Especially in modern vehicles using high electric voltages in their electrical system, such as electrically operated vehicles, hybrid vehicles or fuel cell vehicles, fluid circulation systems must be heated due to missing or only temporarily available heat sources such as an internal combustion engine. These are usually water circulation systems that serve for heating the interior of the passenger compartment of a vehicle or for heating driving components such as the battery.
Since the engine waste heat is not or only temporarily available as a heat supply in these vehicles (or, respectively, discharges heat only to a restricted extent, as in the case of hybrid vehicles, for example), additional heating systems must be provided. For this purpose, especially electric heating systems are an option, as they are known from the state of the art, for instance according to DE 19 642 442 A1.
This known system must be adapted, however, when employed in modern vehicles especially having alternative drives, to the use of the high electrical system voltage common in those vehicles (maximum 500 volt). The system must in addition be electrically safe, i.e. it should have a high breakdown voltage, for example. Moreover the system should be controllable, thus absolutely requiring the use of electronics. Furthermore high mechanical stability is necessary, as during operation such system is exposed to a high vibration load and should remain safe also in the case of crash. What is decisive in this context is that a voltage transmission to the car body endangering the vehicle occupants is avoided in each common and extraordinary operating state.
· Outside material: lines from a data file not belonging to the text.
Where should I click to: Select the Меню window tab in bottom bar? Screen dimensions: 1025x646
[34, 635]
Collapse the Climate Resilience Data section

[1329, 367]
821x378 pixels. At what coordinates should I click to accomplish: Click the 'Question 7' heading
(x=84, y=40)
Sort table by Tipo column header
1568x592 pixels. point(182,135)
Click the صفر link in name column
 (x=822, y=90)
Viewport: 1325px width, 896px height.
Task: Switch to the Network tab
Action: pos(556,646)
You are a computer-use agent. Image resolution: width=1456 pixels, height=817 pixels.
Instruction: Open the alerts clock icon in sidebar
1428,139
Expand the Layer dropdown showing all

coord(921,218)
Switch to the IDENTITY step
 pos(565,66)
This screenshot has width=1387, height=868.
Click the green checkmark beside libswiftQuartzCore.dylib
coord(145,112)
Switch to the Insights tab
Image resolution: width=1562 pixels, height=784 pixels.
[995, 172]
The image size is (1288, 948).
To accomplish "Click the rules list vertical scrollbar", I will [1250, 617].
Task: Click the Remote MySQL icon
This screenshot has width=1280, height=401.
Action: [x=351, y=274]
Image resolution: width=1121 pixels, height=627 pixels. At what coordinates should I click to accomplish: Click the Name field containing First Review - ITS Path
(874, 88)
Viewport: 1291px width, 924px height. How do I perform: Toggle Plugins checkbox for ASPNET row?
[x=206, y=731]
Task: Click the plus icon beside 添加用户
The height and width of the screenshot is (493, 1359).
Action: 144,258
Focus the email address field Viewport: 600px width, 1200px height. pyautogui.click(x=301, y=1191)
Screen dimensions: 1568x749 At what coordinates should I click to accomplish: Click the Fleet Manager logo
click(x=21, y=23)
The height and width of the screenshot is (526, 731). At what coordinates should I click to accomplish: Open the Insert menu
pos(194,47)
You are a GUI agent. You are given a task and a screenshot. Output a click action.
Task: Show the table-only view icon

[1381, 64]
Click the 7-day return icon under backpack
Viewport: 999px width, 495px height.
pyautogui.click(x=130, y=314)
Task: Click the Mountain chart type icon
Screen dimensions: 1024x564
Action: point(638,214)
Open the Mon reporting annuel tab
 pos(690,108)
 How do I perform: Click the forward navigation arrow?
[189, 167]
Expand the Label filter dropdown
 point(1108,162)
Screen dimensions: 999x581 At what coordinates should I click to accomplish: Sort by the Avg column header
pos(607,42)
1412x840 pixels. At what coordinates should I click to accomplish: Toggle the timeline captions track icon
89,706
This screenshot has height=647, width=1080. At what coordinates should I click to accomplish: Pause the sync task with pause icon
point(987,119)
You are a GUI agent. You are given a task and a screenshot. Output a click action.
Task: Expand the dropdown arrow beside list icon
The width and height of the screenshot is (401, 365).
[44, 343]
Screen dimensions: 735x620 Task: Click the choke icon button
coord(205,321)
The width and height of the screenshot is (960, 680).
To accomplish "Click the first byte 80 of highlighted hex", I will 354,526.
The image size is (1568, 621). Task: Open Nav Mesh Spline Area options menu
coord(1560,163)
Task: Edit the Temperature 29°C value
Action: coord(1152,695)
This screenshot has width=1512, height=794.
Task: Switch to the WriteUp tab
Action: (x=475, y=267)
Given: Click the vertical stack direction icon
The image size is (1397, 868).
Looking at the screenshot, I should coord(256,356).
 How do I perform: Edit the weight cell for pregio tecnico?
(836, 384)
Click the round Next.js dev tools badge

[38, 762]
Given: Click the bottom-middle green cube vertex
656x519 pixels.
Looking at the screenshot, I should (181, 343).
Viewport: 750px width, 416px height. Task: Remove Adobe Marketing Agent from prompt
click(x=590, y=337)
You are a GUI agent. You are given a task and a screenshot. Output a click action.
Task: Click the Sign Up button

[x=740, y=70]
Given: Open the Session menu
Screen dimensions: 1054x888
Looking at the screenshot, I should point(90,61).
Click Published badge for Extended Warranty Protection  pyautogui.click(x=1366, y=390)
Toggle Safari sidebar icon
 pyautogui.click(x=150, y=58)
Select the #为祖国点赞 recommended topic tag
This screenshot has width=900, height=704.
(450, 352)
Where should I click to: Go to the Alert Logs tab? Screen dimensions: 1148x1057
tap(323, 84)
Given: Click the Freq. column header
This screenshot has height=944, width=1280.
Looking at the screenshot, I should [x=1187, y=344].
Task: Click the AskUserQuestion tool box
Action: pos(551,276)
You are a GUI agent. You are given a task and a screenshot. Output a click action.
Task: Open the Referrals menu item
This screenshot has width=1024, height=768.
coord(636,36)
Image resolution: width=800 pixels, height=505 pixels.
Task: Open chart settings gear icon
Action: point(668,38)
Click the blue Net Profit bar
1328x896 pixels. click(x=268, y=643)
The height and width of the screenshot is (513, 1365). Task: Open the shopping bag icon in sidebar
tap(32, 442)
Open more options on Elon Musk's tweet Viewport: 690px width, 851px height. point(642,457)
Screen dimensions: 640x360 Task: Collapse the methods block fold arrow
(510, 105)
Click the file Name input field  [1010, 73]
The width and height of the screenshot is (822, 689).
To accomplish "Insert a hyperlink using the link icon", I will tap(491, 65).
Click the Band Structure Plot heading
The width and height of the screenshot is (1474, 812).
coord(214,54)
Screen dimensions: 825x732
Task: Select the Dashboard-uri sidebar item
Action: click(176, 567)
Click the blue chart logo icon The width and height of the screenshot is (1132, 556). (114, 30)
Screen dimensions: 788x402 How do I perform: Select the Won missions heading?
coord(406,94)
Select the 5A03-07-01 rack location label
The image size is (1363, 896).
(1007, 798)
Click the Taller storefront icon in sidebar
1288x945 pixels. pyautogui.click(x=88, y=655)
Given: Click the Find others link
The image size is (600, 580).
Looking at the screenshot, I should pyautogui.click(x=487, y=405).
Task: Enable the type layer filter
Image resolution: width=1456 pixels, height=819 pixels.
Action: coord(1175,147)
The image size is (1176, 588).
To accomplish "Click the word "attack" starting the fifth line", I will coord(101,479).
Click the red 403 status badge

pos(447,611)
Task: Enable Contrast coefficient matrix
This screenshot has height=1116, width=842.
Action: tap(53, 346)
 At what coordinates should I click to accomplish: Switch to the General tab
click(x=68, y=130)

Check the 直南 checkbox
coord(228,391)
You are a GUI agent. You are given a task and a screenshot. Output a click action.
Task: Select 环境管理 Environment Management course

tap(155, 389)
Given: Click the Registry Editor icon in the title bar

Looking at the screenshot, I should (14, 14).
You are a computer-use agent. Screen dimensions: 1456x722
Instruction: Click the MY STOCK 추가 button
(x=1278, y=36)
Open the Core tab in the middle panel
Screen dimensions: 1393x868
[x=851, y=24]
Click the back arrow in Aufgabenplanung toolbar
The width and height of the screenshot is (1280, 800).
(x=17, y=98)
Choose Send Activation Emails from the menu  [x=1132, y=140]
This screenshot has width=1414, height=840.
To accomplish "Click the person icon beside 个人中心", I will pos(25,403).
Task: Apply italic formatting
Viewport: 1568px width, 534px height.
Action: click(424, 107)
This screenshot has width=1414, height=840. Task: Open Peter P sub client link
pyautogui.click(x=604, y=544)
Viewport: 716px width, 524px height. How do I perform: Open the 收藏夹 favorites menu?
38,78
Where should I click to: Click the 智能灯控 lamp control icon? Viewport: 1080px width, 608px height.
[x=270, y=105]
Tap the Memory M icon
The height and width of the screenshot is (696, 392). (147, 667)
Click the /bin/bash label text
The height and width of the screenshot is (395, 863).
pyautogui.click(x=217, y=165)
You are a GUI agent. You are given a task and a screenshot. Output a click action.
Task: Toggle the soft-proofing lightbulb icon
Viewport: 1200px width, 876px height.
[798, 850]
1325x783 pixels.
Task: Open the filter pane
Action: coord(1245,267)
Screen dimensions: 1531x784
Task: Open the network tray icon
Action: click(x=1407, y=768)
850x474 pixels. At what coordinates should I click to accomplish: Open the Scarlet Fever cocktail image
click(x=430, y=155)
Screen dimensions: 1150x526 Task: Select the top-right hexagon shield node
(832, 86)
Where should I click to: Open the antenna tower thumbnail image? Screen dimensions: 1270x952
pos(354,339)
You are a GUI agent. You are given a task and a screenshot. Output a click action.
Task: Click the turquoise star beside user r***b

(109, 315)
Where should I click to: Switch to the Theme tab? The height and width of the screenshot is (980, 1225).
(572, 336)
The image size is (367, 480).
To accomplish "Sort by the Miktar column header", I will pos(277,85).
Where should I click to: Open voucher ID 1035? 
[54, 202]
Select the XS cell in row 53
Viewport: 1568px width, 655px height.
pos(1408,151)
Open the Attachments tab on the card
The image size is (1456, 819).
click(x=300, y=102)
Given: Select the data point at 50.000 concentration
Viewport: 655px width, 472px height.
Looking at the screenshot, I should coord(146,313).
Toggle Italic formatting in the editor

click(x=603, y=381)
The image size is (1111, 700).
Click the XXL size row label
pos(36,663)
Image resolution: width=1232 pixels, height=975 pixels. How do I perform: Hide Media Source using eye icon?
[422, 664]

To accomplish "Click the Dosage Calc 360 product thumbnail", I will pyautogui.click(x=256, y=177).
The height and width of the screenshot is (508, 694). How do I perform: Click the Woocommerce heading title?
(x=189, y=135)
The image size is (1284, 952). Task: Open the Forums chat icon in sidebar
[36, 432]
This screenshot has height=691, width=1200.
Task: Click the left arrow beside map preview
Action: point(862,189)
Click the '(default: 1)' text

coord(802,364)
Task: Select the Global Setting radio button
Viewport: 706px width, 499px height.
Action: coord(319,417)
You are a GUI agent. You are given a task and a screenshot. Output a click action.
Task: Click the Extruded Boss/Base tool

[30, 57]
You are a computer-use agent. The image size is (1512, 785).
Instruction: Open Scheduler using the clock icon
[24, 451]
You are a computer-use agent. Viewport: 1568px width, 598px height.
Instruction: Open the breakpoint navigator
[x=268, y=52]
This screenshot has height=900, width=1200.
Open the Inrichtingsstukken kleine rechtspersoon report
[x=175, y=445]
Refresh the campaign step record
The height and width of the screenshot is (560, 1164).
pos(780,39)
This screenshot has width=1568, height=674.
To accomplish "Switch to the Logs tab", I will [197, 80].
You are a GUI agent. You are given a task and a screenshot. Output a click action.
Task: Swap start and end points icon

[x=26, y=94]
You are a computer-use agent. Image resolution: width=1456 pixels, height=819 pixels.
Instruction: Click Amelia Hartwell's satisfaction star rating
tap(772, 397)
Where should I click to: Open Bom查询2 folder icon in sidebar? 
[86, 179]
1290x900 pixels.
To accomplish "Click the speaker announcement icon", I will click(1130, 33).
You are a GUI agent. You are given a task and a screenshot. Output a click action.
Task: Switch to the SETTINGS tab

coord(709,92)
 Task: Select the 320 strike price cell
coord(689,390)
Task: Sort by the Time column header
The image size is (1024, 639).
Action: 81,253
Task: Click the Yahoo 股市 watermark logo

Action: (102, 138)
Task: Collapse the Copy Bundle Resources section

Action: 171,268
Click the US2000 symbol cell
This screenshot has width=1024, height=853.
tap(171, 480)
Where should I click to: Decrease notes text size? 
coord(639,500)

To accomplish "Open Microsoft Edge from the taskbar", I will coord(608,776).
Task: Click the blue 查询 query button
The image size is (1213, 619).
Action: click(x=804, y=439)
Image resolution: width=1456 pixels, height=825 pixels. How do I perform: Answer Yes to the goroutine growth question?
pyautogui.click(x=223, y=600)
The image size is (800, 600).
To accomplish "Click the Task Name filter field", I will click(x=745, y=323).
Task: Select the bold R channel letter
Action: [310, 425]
It is basically known in the state of the art, especially in a car, to build in a cooling water heater. Among other things, also so called fuel heaters are offered which burn fuels and transmit the heat in a heat exchanger to the cooling water. At the end of the 90 s, however, electric cooling water heaters as described among other things in the afore-mentioned state of the art became established. This system which is equipped already with a safety concept for avoiding voltage transmissions to the car body is adapted to the electrical system voltage of a conventional car, however, and therefore functions only with low voltage of e.g. 12 V or 24 V, Moreover, from the state of the art a tubular heating unit (RHK) is known as electric heating element which is designed to be adjusted to a final voltage of 230 V (or 400 V). Those tubular heating units are not prepared to being used in a vehicle and especially in a car, however.